Marquez Williams

No. 37, 42, 36
- Position: Fullback

Personal information
- Born: July 16, 1994 (age 31) Athens, Georgia, U.S.
- Height: 5 ft 10 in (1.78 m)
- Weight: 260 lb (118 kg)

Career information
- High school: Clarke Central (Athens)
- College: Miami (FL)
- NFL draft: 2017: 7th round, 240th overall pick

Career history
- Jacksonville Jaguars (2017); Cleveland Browns (2017); Atlantic City Blackjacks (2019); Houston Roughnecks (2020);
- Stats at Pro Football Reference

= Marquez Williams =

American football player (born 1994)

Marquez Williams (born July 16, 1994) is an American former professional football player who was a fullback in the National Football League (NFL). He played college football at Mars Hill University and the University of Miami. He was selected by the Jacksonville Jaguars in the seventh round of the 2017 NFL draft and later played for the Cleveland Browns.

==Professional career==
===Jacksonville Jaguars===
Williams was selected by the Jacksonville Jaguars in the seventh round, 240th overall, in the 2017 NFL draft. The Jaguars previously obtained the pick by trading tight end Julius Thomas to the Miami Dolphins. On May 12, 2017, the Jaguars signed Williams to a four-year, $2.47 million contract with a signing bonus of $71,224. He was waived/injured on September 1, 2017 and placed on injured reserve. He was released on October 9, 2017.

===Cleveland Browns===
On December 23, 2017, Williams was signed to the practice squad of the Cleveland Browns. He was promoted to the active roster on December 29, 2017.

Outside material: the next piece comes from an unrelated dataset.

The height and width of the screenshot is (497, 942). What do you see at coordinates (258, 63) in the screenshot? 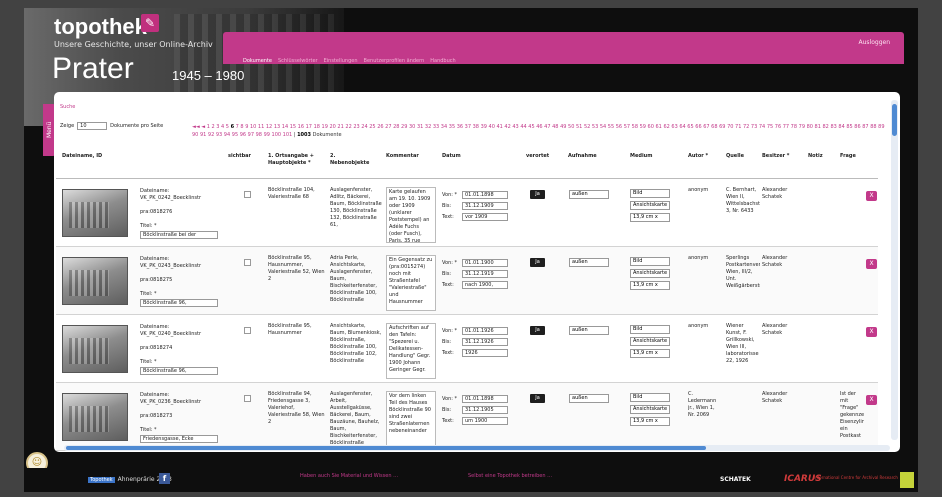
I see `nav-dokumente: Dokumente` at bounding box center [258, 63].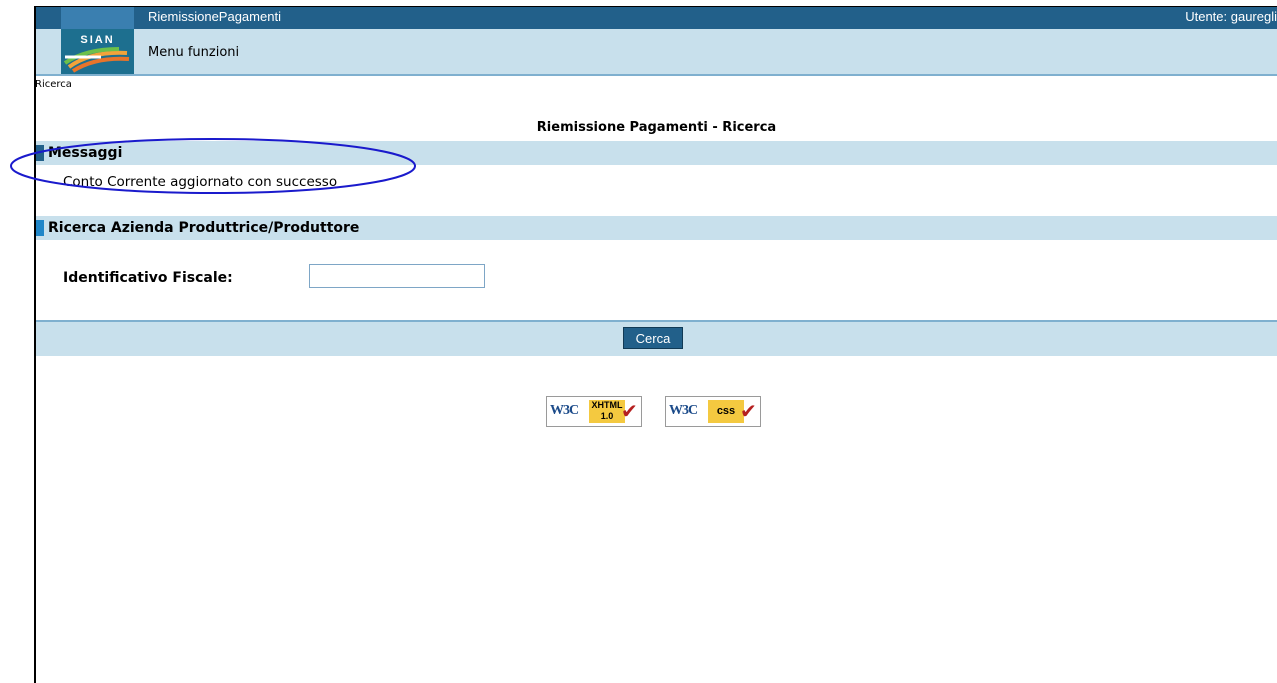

The Browns waived Williams on August 17, 2018 after failing to report to training camp.

===Atlantic City Blackjacks===
On April 2, 2019, Williams was assigned to the Atlantic City Blackjacks of the Arena Football League. He was placed on the physically unable to perform list on April 11, and placed on injured reserve on April 19, 2019.

===Houston Roughnecks===
In 2019, Williams was picked by the Houston Roughnecks of the XFL in the 2020 XFL draft. He was placed on injured reserve during final roster cuts on January 22, 2020. He was activated from injured reserve on February 12, 2020. He had his contract terminated when the league suspended operations on April 10, 2020.